Ainsi, pour « vivre décemment », une personne seule devrait disposer d'un revenu mensuel de 1.424 euros si elle vit en logement social et de 1.571 euros en logement privé. Ce budget grimpe à 1.985 euros pour un couple d’actifs sans enfants (et même 2.133 euros dans le parc privé), 2.187 euros pour un couple de retraités (contre 2.437 euros), 2.599 euros pour une famille monoparentale avec deux enfants (contre 2.830 euros) et enfin 3.284 euros pour un couple d’actifs avec deux enfants (contre 3.515 euros).

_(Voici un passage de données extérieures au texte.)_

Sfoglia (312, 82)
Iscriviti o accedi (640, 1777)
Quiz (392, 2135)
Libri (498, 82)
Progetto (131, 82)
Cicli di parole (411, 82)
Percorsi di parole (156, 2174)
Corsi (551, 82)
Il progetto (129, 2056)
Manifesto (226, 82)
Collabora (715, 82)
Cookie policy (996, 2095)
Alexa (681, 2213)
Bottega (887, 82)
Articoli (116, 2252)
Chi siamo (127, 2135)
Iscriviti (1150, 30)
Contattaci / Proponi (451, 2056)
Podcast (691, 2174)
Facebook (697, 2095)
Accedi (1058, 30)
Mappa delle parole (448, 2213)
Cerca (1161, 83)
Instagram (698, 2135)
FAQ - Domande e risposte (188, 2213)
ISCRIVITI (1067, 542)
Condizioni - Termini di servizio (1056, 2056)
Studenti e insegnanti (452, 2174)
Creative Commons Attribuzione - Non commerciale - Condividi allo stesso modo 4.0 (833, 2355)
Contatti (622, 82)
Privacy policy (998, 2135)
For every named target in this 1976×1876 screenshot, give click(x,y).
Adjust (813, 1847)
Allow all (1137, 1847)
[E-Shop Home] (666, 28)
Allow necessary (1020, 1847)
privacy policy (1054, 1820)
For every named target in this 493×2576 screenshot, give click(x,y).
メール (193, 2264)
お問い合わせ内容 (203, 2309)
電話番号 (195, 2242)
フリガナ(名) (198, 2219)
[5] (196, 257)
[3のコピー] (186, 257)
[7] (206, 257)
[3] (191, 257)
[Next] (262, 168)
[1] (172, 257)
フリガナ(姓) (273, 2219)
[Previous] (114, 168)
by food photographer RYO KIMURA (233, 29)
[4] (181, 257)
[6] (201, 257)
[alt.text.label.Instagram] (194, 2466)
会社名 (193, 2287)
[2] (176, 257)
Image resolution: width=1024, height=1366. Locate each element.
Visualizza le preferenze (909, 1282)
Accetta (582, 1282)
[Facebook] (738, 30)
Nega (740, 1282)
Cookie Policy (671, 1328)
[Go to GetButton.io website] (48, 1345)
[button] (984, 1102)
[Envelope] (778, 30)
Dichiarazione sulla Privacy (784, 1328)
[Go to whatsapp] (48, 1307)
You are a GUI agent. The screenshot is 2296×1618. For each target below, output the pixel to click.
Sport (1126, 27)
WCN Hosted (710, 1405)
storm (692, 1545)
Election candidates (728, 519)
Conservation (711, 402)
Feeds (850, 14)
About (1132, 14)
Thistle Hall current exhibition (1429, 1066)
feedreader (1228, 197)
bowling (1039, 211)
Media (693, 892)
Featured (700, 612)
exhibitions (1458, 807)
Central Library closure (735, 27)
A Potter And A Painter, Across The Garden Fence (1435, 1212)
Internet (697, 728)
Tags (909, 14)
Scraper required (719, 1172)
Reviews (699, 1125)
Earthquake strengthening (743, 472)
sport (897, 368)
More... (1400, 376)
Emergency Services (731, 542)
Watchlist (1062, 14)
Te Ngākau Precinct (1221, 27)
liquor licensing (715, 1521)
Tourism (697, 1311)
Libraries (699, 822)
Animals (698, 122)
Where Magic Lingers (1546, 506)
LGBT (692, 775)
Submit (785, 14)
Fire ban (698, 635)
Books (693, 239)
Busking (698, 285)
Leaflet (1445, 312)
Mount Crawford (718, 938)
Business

Couples d'actifs sans enfant : les moins en difficulté

Ce budget de référence établi, l’ONPES estime ainsi que 55% des familles monoparentales sont pauvres, auxquelles s'ajoutent 40% de foyers ne disposant pas de moyens suffisants pour vivre décemment. Si 14% des retraités ont des revenus inférieurs au seuil de pauvreté (60% du revenu médian mensuel, soit 987 euros), 45% d’entre eux sont dans une « situation financière tendue ». La catégorie la moins en difficulté ? Les couples d’actifs sans enfant : seuls 5% sont sous le seuil de pauvreté, et 12% en situation financière tendue.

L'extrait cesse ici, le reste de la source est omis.